Assignment I for Biostats Course VHM 801 at AVC - Fall semester 2023

The assignment is worth 10% of the final course mark. Please be aware that by handing in the home assignment you implicitly acknowledge to have read and accepted the instructions for home assignments as described on the VHM 801 homepage.

This assignment is based on a subset of data that were collected in a oyster field trial in the Richibouctou River (Eastern New Brunswick, Canada) from May to October 2009. The trial was conducted by Denise Méthé from DFO in Moncton, and the research formed part of her PhD project at AVC. The objective of the research was to evaluate the effects of the location (site) and source of juvenile oysters on their growth during one growth season. The trial involved two sites and two sources of oysters, in both cases characterized by either a low salinity or high salinity environment. It is well-known that the salinity of the water is an important health and growth parameter for oysters, and the specific hypothesis investigated was whether movement of oysters from a low salinity to a high salinity environment, or vice versa, had any beneficial growth effects. At each of the two study sites oysters from two sources were deposited in May into several cages in the river after physical measurements were obtained. In October, the cages were retrieved from the water, and new physical measurements were obtained. The following variables are included in the data:

Each row in the data set gives values obtained on one oyster. For reasons of data confidentiality, only 240 oysters were included in the data file. The dataset is available in Minitab format and as a comma-separated file, for import into Stata and other statistical software.

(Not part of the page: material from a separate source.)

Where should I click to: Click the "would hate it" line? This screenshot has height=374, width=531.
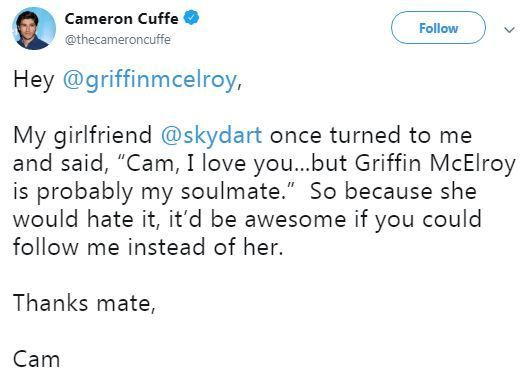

The home assignment has four questions (a-d) which should all be answered.

  1. Select three variables in the dataset: two continuous variables containing values of the same parameter at the beginning and end of the study (e.g., length1 and length2) and one categorical variable (possibly dichotomous, i.e., with only two categories). Apart from these restrictions you are free to select the variables as you want. Carry out a descriptive analysis of each of your three selected variables, including both a graphical representation and descriptive statistics. Choose the graphical representation and the statistics you find most useful to show each distribution, in consideration of the variable's type and range of values. Where appropriate, comment specifically on the distribution's center, spread and shape. If your descriptive analysis identifies any "suspected outliers", discuss whether these should be considered as truly outlying observations, in the sense that they don't really belong to the distribution, or whether they should be considered as part of the distribution. (Note: for simplicity (and not as a realistic approach in practice!), for each descriptive analysis you are here expected to ignore the values of all other variables, except that your discussion of suspected outliers may involve both the first and second measurement of your continuous variable.)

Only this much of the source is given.